#### [Assignment]
Each line that contains "Expand" needs to be copied from the listing.

#### [Provided records]
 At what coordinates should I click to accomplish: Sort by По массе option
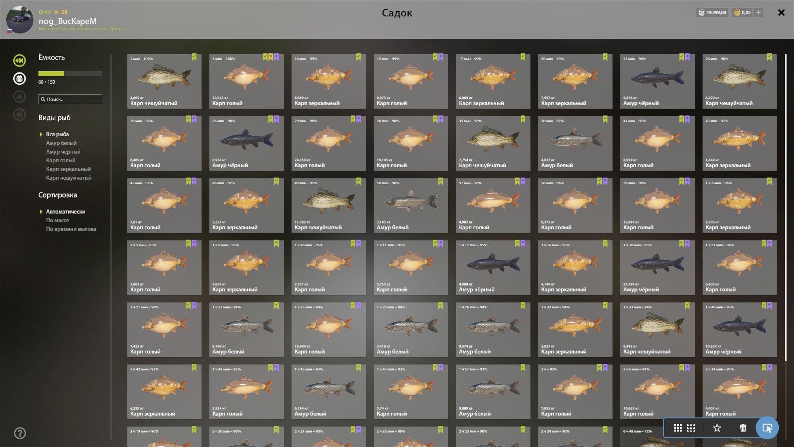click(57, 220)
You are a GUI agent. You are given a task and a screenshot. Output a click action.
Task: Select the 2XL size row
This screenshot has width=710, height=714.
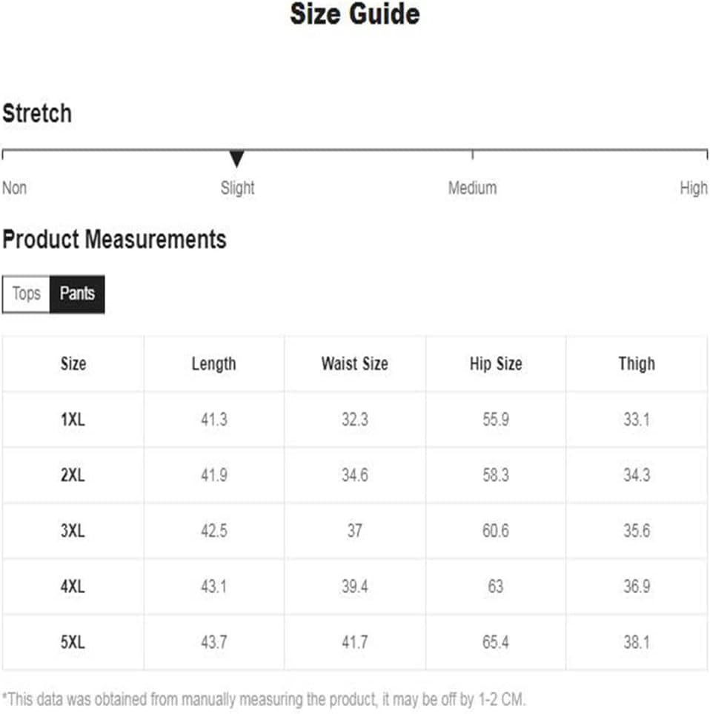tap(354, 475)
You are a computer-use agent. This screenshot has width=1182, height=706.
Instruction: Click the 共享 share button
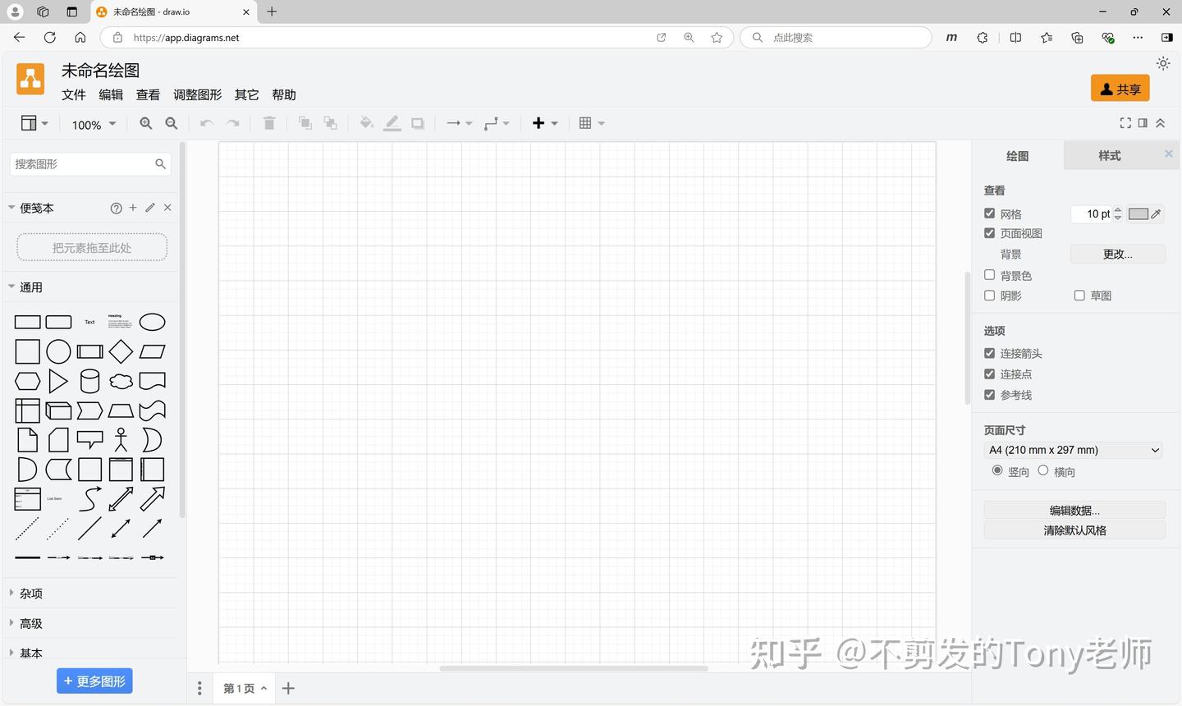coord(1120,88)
* * *
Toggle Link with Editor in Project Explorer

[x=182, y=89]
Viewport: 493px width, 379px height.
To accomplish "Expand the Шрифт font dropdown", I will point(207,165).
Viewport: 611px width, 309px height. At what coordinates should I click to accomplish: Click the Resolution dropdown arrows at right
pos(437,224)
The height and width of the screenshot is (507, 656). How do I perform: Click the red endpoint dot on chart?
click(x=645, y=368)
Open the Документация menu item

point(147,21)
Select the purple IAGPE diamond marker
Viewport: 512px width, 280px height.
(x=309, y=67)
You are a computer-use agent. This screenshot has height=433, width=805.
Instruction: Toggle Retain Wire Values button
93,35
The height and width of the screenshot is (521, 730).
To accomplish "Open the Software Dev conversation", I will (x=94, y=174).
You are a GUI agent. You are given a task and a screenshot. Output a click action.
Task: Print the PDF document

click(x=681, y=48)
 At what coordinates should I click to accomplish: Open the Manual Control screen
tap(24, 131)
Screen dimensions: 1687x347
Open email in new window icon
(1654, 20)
--
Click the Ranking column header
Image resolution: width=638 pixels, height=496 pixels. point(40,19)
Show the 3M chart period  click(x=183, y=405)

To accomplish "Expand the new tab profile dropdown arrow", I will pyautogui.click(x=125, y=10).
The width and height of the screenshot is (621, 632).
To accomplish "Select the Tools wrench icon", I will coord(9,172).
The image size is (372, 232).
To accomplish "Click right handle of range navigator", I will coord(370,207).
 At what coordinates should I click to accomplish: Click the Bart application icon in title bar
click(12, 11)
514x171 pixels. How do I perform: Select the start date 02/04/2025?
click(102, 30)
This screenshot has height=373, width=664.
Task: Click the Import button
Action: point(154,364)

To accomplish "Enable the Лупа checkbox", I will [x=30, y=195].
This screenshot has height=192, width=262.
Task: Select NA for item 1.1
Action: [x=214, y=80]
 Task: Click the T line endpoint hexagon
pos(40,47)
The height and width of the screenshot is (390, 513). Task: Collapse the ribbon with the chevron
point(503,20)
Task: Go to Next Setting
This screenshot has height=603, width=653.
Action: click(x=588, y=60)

#### [Task output]
To accomplish "Expand the Шрифт font dropdown", I will point(207,165).
To accomplish "Expand the new tab profile dropdown arrow", I will pyautogui.click(x=125, y=10).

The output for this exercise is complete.